Last year in 2022, we hired two deaf staff members. It was a fulfilling move and one that we’d been trying to undertake for a long time. Hopefully, we will be looking at hiring more staff from within the deaf community and creating opportunities for them to fulfil their dreams.
Our twenty fifth anniversary slogan is about Love, Community and Stories. It’s our one liner strategy for moving forward as a business by working from a place of love, building a community both within the business and outside and being a business that is committed to the Arts, allowing creatives to utilise the space for their stories whether through music, film, fashion or theatre.
Who would have thought that a little, uncertain idea for a neighbourhood café would take seed, blossom and survive long enough to celebrate twenty five years in business? We are so grateful as a business to God for the vision in the first place and for being the author and finisher of all things.
Because of His grace we have come far. It has not been an easy journey but nothing good comes easy. I am just blessed in the knowledge that the original purpose for Josie’s Cuppa Cappuccino, the seed, the intention has materialised. That it has served as a haven, a space that heals, restores and creates harmony. I believe that each business has an essence that represents in an intangible way, what it stands for. My encouragement to other entrepreneurs and those who wish to embark on this journey is whatever happens, keep going, stay true to yourself and your vision. The race is yours to win, but only, only if that’s what you want.
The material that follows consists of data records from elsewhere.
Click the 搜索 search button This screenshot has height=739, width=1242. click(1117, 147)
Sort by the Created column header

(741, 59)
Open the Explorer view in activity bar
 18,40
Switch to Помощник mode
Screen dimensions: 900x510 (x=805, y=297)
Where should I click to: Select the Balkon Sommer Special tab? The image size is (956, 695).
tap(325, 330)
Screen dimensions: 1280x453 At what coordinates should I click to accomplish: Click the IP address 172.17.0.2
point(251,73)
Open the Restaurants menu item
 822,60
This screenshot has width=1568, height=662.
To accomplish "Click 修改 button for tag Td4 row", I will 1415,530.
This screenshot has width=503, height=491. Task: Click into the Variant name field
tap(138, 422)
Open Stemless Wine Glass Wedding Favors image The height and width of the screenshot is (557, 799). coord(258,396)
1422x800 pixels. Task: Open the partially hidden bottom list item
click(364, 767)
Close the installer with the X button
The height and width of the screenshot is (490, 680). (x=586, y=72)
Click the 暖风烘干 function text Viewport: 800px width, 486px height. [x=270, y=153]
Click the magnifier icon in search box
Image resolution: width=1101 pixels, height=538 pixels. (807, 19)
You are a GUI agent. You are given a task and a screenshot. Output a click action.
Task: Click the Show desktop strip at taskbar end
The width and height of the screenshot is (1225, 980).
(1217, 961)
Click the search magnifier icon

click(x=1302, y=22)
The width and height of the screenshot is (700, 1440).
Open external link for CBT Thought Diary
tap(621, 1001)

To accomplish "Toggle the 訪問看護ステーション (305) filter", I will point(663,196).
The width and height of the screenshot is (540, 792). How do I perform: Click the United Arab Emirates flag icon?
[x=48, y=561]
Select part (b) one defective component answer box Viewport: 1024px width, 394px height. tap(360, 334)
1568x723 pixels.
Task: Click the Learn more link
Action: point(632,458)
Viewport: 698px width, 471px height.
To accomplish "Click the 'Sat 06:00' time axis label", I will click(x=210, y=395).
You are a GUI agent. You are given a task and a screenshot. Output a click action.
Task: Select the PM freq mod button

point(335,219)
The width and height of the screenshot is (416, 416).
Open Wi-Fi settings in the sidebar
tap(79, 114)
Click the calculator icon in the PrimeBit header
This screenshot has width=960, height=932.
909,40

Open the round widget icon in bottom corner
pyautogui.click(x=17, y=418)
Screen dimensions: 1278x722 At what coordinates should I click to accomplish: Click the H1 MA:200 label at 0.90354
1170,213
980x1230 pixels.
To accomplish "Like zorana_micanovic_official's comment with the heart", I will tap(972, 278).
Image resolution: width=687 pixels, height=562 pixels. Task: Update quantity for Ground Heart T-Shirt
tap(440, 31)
With all the twists and turns, this is the road I was meant to be on and it has proved a challenging road indeed, but one that is truly fulfilling. It’s been a journey that has allowed me to express myself in a myriad of ways and revealed in the process, many gifts of creativity. The beauty of reflection is in looking back and understanding why things happened the way they, why there were some roadblocks along that way and I am convinced that God’s plan is best and I’d rather savour the wisdom discovery than have pre knowledge of the future. I’d rather journey with Him in the discovery of His purpose.
Franka-Maria Andoh was born in Accra. She started writing Christmas plays with her dad’s old typewriter aged 8 and took a long break from writing until 2004 when she was selected to be a part of the Crossing Borders Programme organised by the British Council. Franka took off from then and has under her belt several children books, Koku the Cockerel, Dokono the Donkey, Yum Yum the Bully Boy, The Kente Curtain, The Kente Dress, Kumasi to London and Dear Kweku.
With a grant from the Danish Cultural Fund, Franka self-published a collection of short stories, I Have Time and Other Short Stories. This won the Ghana Association of Writers (GAW) – Ama Ata Aidoo Short Story Award. She also published a collection of essays celebrating ten years in the café business titled Still Passionate About Coffee. Her short story Mansa was featured in the Caine African Writers anthology and translated into Spanish. In 2021, her touching short story Twin Butterflies was accepted into the ‘Lockdown’ Anthology. Franka won a national award for her handbook for young girls titled Having a Period, Not a Little Girl Anymore. Her gift of creative non-fiction saw her co-author the book Sam with esteemed Member of the Council of State and lawyer Mr Sam Okudzeto.
Her boutique publishing house Lemontree Publishing has birthed its first book by Franka-Maria entitled Under the Light which was launched officially in December during the 25th anniversary of her café. Josie’s Cuppa Cappuccino was listed in 2015 by Ventures Africa as one of the leading café’s in Africa.